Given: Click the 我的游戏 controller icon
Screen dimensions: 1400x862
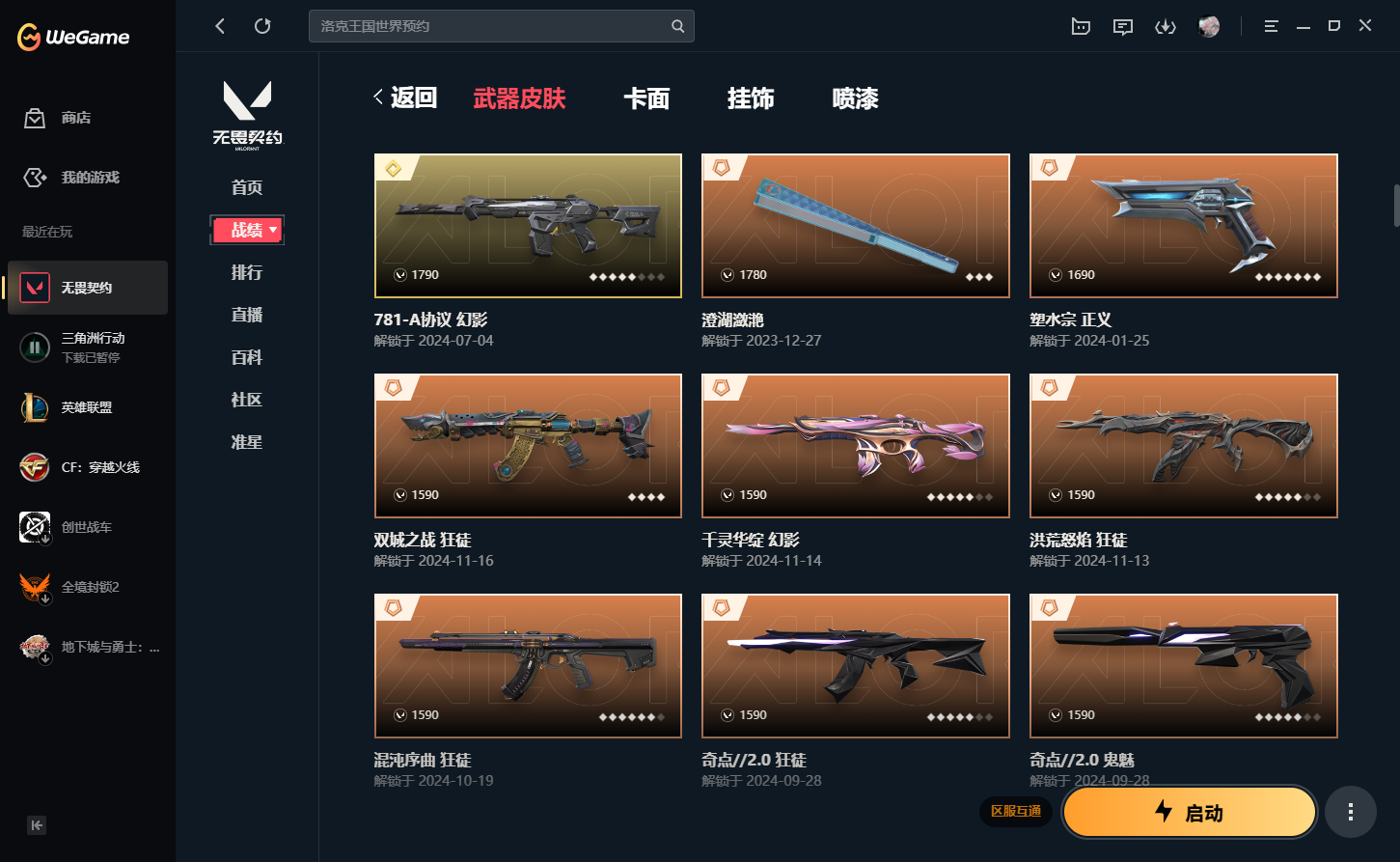Looking at the screenshot, I should [x=35, y=178].
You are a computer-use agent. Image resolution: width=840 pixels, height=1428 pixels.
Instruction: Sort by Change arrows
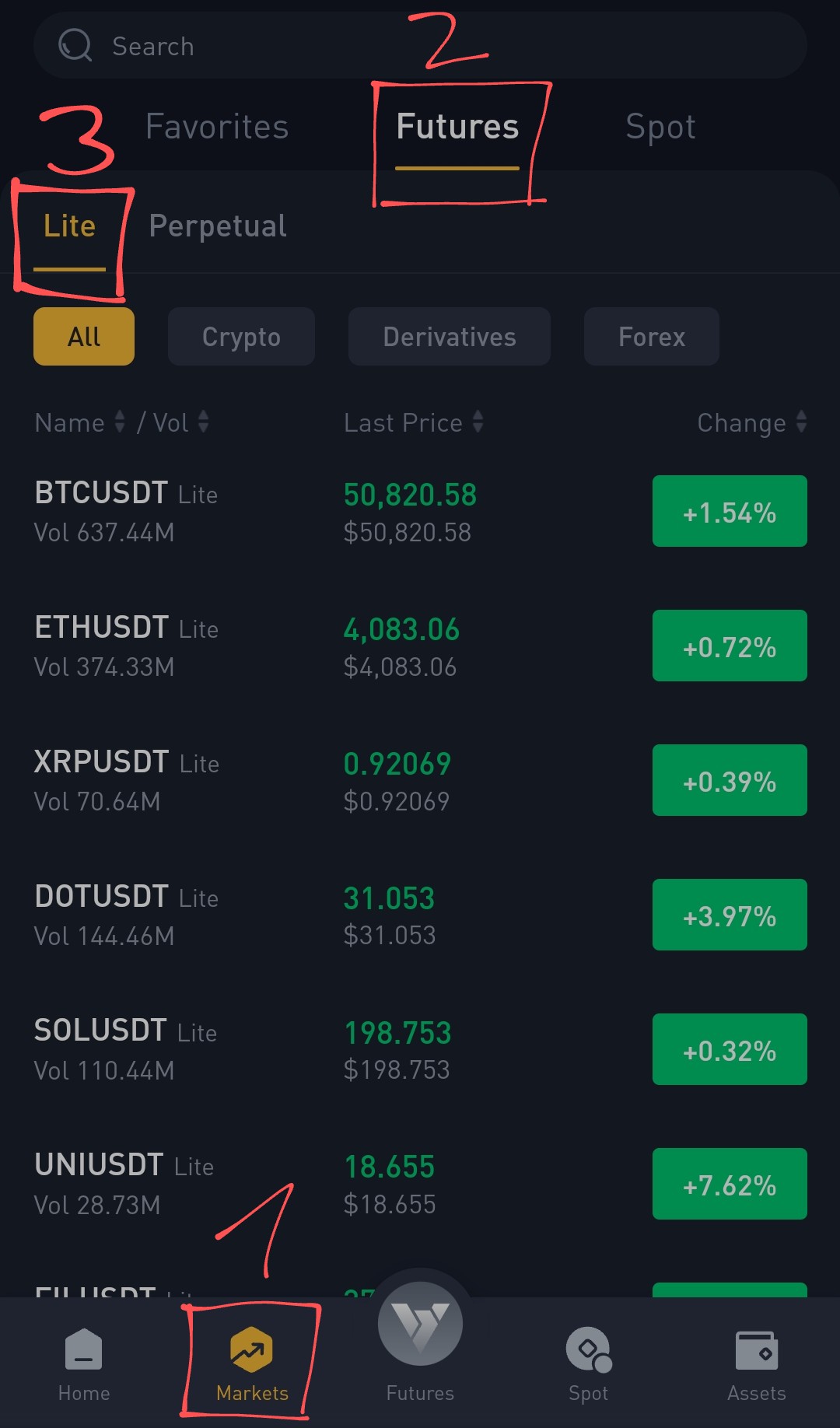coord(802,422)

__Written exercise__
Repeat the lines of the records above word for word, leaving out the pictures.

__Result__
Given: Click the 我的游戏 controller icon
Screen dimensions: 1400x862
Looking at the screenshot, I should [x=35, y=178].
You are a computer-use agent. Image resolution: width=840 pixels, height=1428 pixels.
Instruction: Sort by Change arrows
coord(802,422)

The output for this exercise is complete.